Corría detrás de los pececitos transparentes y plateados navegando libres sin heces fecales a la vista en la orilla de la antigua Boca Chica, bordeado su litoral por los faroles sostenidos por las últimas columnas dóricas del trujillato turístico. Boca Chica, el primer All Inclusive para el asesino de Ramfis y su familia.
Y yo, a los hiperactivos navegantes no los podía alcanzar. Se desplazaban en sus rieles de arena blanca como trencitos eléctricos y vibrantes No hablaban entre sí y se escondían de los demás. Ocultos por las algas y la noche que ya caía sobre el mar.
Tan similares en el escape como los cangrejitos rojos que cruzaban Las Américas a las seis de la tarde. El spot light de los crustáceos para las familias pudientes que regresaban en sus vehículos y de las guaguas de dos pisos colgando sus llantas de camión por las ventanas y, dentro, el griterío etílico a millón.
Todos de regreso a la capital desde las playas de Guayacanes y Juan Dolio cuando éstas eran salvajes y boscosas, con sus ocasos de sol al revés, sus pesados silencios al mediodía y sus majestuosas aves negras cruzando suaves hacia ningún lugar. Nada tenía un fin y un camino a seguir. Era la playa, y ya, nada más. La naturaleza marina mostrando su propia esencia sin artificios de música alta y borrachos revolcándose en la arena con la media botella de ron detrás del traje de baño, entre las nalgas y los testículos.
Al pasar de las inevitables edades humanas, conocí la playa de Palenque ubicada en la provincia de San Cristóbal, de arena oscura, casetas de madera como estantes para la elaboración de comidas y una soledad honda.
Siempre Palenque me pareció uno de esos balnearios de la costa caribeña colombiana sin turistas y solo nativos al frente de sus chabolas tejiendo enseres para la pesca. De esos lugares tan propios en sí mismo como los que relata el Gabo o Pilar Quintana, aunque la Quintana recrea escenarios del Pacífico en su novela Los Abismos.

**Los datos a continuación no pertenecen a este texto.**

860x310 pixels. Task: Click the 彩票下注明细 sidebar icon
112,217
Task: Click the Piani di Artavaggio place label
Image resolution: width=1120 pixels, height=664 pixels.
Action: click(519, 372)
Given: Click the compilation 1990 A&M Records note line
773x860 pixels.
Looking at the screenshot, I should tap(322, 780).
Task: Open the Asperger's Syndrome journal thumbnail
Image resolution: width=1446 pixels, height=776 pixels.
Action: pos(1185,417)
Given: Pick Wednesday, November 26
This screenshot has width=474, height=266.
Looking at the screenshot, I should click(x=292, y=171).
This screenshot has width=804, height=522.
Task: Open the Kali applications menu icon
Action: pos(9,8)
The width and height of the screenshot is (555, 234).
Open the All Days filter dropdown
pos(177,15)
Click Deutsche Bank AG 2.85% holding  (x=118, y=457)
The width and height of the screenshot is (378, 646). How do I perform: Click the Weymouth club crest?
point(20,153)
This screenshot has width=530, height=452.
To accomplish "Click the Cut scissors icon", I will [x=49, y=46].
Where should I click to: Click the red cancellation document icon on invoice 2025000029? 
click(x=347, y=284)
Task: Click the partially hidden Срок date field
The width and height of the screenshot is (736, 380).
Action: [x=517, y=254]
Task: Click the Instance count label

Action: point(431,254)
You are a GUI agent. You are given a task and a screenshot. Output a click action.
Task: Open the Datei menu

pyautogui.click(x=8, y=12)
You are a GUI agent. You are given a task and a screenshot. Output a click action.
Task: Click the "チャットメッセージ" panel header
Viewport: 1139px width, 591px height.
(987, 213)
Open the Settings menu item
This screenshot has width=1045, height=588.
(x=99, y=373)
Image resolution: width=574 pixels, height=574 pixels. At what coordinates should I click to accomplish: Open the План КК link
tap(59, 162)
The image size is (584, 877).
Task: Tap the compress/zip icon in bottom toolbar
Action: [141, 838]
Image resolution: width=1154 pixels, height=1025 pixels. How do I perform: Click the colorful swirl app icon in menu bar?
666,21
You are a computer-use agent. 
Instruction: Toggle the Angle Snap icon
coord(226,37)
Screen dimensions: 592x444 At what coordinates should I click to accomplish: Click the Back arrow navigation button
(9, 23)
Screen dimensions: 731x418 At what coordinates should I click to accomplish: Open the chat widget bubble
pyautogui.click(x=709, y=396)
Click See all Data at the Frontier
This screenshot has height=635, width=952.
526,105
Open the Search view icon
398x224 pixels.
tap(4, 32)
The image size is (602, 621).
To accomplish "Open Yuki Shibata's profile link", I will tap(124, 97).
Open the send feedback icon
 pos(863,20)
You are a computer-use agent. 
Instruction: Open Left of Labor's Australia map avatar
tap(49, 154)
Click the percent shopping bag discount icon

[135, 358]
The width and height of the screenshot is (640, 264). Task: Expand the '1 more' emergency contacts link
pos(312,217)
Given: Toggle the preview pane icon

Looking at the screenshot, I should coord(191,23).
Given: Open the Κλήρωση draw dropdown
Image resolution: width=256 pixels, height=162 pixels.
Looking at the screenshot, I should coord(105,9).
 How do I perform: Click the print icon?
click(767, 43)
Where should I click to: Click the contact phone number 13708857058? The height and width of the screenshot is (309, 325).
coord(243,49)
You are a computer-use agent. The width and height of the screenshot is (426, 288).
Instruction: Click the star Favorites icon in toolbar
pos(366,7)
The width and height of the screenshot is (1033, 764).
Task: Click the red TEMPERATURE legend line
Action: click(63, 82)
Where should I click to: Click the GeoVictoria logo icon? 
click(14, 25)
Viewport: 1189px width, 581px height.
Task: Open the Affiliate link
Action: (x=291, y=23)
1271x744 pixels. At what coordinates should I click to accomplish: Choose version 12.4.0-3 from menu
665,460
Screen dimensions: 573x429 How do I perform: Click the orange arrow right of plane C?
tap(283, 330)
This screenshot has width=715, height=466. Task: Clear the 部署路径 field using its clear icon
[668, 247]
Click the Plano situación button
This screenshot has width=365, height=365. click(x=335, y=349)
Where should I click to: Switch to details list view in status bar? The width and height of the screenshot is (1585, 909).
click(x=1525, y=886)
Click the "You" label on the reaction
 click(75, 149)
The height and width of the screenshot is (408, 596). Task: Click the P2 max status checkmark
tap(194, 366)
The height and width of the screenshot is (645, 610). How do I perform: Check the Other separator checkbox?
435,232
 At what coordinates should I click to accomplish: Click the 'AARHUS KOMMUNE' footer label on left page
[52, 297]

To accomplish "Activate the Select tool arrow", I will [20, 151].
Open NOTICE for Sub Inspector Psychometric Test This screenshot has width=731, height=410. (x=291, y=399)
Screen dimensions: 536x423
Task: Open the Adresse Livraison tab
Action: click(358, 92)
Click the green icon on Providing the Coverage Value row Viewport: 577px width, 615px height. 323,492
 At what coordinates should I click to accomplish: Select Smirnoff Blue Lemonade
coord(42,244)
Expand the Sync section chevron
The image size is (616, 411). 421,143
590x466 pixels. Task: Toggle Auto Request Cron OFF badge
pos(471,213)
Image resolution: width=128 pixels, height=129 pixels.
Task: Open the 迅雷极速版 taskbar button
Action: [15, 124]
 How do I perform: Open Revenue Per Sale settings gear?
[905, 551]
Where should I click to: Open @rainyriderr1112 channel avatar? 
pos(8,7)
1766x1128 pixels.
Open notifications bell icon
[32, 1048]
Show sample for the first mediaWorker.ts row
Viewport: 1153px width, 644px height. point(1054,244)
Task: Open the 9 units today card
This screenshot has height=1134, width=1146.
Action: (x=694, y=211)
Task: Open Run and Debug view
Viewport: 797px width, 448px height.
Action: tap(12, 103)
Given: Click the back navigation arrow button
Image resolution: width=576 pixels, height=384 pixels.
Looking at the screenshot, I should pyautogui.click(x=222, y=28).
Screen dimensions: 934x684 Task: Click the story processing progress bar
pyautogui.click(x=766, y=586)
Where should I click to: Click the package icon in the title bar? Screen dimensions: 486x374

En los años de las hormonas encendidas y las ganas de consumir bonche y aventuras absurdas sin nada por delante que perder y con el privilegio que da la juventud de superar las dificultades con tan solo pedir a los dioses que aguanten el chucho, la vida me llevó a Las Terrenas y Cabarete, al norte de la Isla.
En aquellas irrepetibles décadas de los 80s y 90s, anduve por los arrabales de Las Terrenas, tan bohemia y tan marihuana tabaco y ron, con caminos de tierra y lodo que cuando llovía la vida se complicaba y era cuando éramos más felices y libres. Sin luz eléctrica permanente en sus hotelitos. Con el desaparecido Hotel Papagayo, centro de operaciones de la movida, aquel que era de madera multicolor y sus cuadritos colgados en sus habitaciones parecían ser obra de niños: una palmerita de tronco marrón y tres ramas verdes, al fondo dos azules ondulaciones a manera de mar y un sol yema de huevo a la izquierda iluminando tímido la habitación.
Y cruzando dos pasos , nos topábamos con la pizzería y su horno de leña, nos fiaban hasta el otro día sino teníamos efectivos suficientes. La atendía una simpática italiana cuyo trago de ron y cigarrillo estaban soldados a su mano derecha
Casi llegando a Portillo estaban las casitas de Tía Tania, metidas en el monte, la alternativa para los más indefensos de recursos. Te bañabas en el patio con un jarrito y jabón de cuaba. Las gallinas te picaban casi los pies y el firulay te ladraba el ripio creyendo que lo que te colgaba era una morcilla traída de la capital.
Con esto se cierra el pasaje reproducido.